Motorola: Dual core, RapidIO, DDR, Altivec chip on roadmap.

sc_markt · June 3, 2003 12:58PM

See page 34

leonis · June 3, 2003 1:09PM

I will believe it when I see it. That PDF is pretty much telling what G4 can do for embeded purpose.....

What can you expect (on the desktop CPU side) from a company that's been lagging behind miserably in the last 5 years?

nitzer · June 3, 2003 1:13PM

That's nice. The 970 will still spank this thing.

"Classic PPC with Altivec" == Same old cr*p

It'll be sweet for Cisco and other embedded purposes though, whenever it comes out.

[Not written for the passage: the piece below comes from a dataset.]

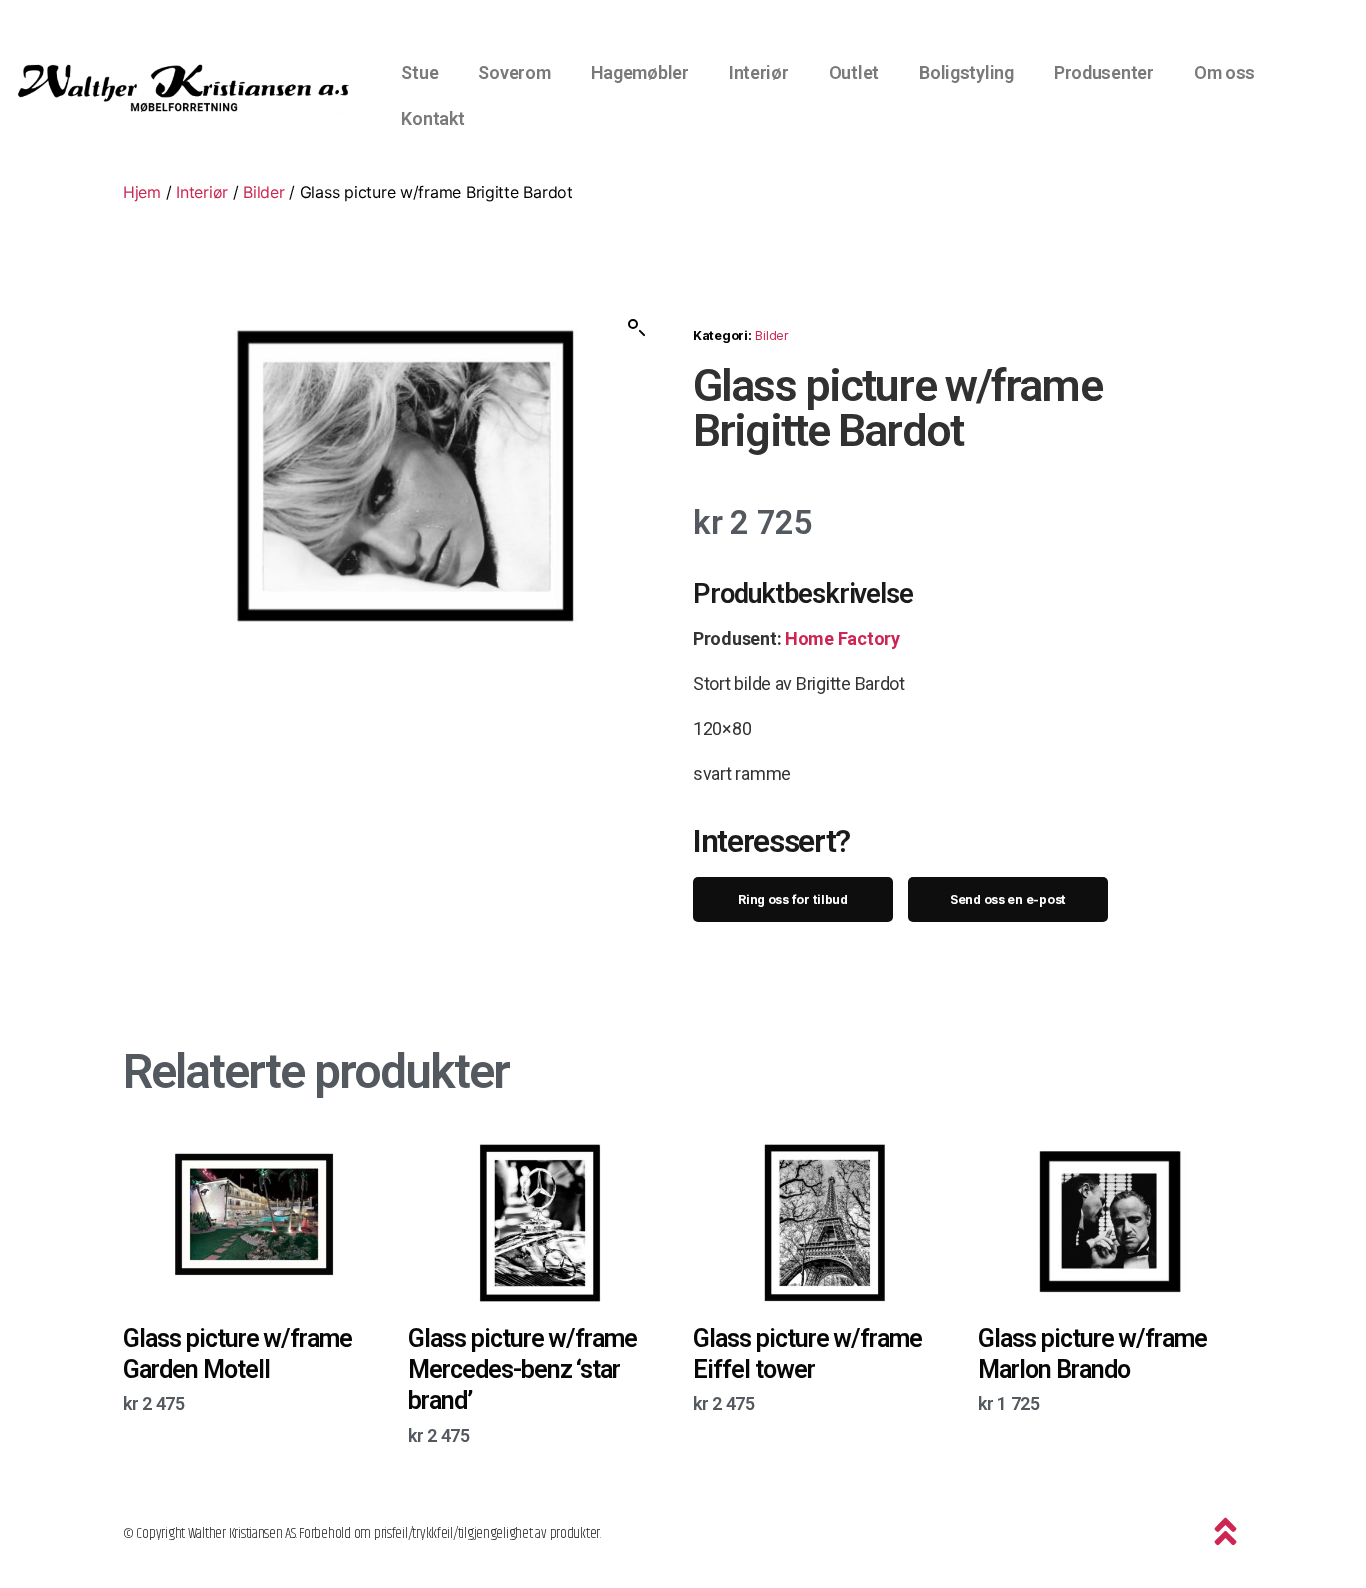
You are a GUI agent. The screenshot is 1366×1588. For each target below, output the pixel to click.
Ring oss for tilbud (793, 899)
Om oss (1224, 72)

zapchud · June 3, 2003 1:13PM

Seems good, too bad 2004/2005 is very late for DDR.. RIO, on the other hand.. iBook.

powerdoc · June 3, 2003 1:59PM

Quote:

Originally posted by Nitzer

That's nice. The 970 will still spank this thing.

"Classic PPC with Altivec" == Same old cr*p

It'll be sweet for Cisco and other embedded purposes though, whenever it comes out.

The PPC 970 will beat it for FP but will be beaten for integer, because this chip will be a dual core.

nitzer · June 3, 2003 2:28PM

Quote:

Originally posted by Powerdoc

The PPC 970 will beat it for FP but will be beaten for integer, because this chip will be a dual core.

The 970 will beat it because it's shipping this year (hopefully this month). Where as this... thing... from MOT won't exist for another year or two. By then we'll be comparing it to the dual cored POWER 5 derivative.

8)

outsider · June 3, 2003 2:35PM

I actually think IBM has plans to introduce a dual core 970 as soon as they transition the 970 to the 90nm process. There would be a 970SX and a 970DX or something like that. The 970 has less transistors than the present G4, so this would be even more likely.

I have a question for someone who has a deep understanding of chip design: What is the drawback of a more parallel processor approach (double the execution units, double the cache, etc.) in contrast to a dual core design? What type of software would take more advantage of a certain approach versus another?

bigc · June 3, 2003 2:47PM

I like how in the PDF Summary it says that it was produced with Acrobat for Windows. Guess they can't afford to buy a Mac.

rickag · June 3, 2003 2:49PM

I found one thing interesting in the "See page 34" link sc_markt"mentioned and the "Roadmap Presentation" link M.Isobe provided @ Arse.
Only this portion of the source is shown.